Tattooing, Tattoo Collectors and Tattooists as Deviants

Katherine Irwin
Katherine Irwin

Since the rise and burgeoning of the labelling perspective in the 1960s and 1970s, the field of deviance has become a highly polemical terrain marked by many lively debates. Not the least of these are the arguments surrounding what is known as positive and negative deviance (cf. Best and Luckenbill 1982; Goode 1991; Sagarin 1985).

Such trademark concepts as primary and secondary deviance (Lemert 1967), labeling (Becker 1963), retrospective interpretation (Kitsuse 1962), master status and auxiliary traits (Hughes 1945), degradation ceremonies (Garfinkel 1956), and dramatization of evil (Tannenbaum 1938) have encouraged the negative deviance perspective and supported the idea that deviants are norm breakers treated as inferior to conventional individuals.

Advocates of positive deviance (Ben-Yehuda 1990; Dodge 1985) have argued that norm-breaking is not inherently negative and have looked at positive deviants as those who “exceed social norms”’ (Heckert 1989). To date, this debate has led to the development of two divergent kinds of literature: one that identifies numerous types of negative deviants and the other illustrating a few cases of positive deviants (Ewald and Jiobu 1985; Heckert 1989; Hughes and Coakley 1991; Huryn 1986; Jones 1998). What are missing are examples of individuals who cross this conceptual divide and simultaneously function as positive and negative deviants.

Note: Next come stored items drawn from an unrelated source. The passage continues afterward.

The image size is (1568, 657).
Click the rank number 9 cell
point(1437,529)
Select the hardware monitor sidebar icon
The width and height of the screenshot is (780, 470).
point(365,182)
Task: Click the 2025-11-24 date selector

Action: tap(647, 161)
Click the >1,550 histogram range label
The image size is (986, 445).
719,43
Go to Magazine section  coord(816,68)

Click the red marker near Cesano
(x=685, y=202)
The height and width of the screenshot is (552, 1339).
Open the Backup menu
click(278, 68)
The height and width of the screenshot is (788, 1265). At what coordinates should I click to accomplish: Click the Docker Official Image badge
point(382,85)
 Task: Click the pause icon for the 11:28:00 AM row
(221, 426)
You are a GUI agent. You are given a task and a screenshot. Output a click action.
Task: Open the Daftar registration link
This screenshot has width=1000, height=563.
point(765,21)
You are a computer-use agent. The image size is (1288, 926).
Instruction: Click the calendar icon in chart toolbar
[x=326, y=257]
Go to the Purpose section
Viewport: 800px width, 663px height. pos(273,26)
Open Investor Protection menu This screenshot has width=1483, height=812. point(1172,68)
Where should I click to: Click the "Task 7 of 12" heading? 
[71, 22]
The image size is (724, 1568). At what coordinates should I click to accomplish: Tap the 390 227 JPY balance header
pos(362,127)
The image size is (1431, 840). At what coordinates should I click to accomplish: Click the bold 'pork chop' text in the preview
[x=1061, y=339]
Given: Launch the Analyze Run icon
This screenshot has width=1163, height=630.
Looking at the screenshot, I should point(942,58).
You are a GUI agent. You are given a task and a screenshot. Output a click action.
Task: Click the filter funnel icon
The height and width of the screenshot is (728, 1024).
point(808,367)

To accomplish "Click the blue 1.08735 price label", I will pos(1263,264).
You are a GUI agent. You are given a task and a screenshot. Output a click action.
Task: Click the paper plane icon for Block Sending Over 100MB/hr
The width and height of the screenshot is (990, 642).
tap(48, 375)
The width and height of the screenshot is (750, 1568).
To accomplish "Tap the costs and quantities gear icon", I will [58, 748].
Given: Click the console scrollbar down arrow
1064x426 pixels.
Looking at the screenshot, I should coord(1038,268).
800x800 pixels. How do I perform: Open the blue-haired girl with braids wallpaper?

This article bridges this gap in our knowledge by identifying individuals who surpass and fall below social norms. While conducting a participant observation study of tattoos and tattooing in the 1990s and early 2000s, I had the chance to interact within an elite tattoo realm. Two social types make up the elite tattoo world. The first type is the elite collector. Individuals in this social group are not just collectors in the sense that they are covering their bodies with one or more tattoos (cf. Vail 1999b). They represent a subset of heavily tattooed individuals who desire the best art available, pay many thousands of dollars for their tattoos, and travel to cities around the United States of America, Dollarspe, Japan, or Australia to acquire pieces from famous artists.

This group proves to be an exclusive one, as few individuals in the tattoo world can afford the $100 to $250 per hour fee charged by famous artists. Professional tattoo artists, who produce the work so highly coveted by elite collectors, make up the second group in the elite tattoo world.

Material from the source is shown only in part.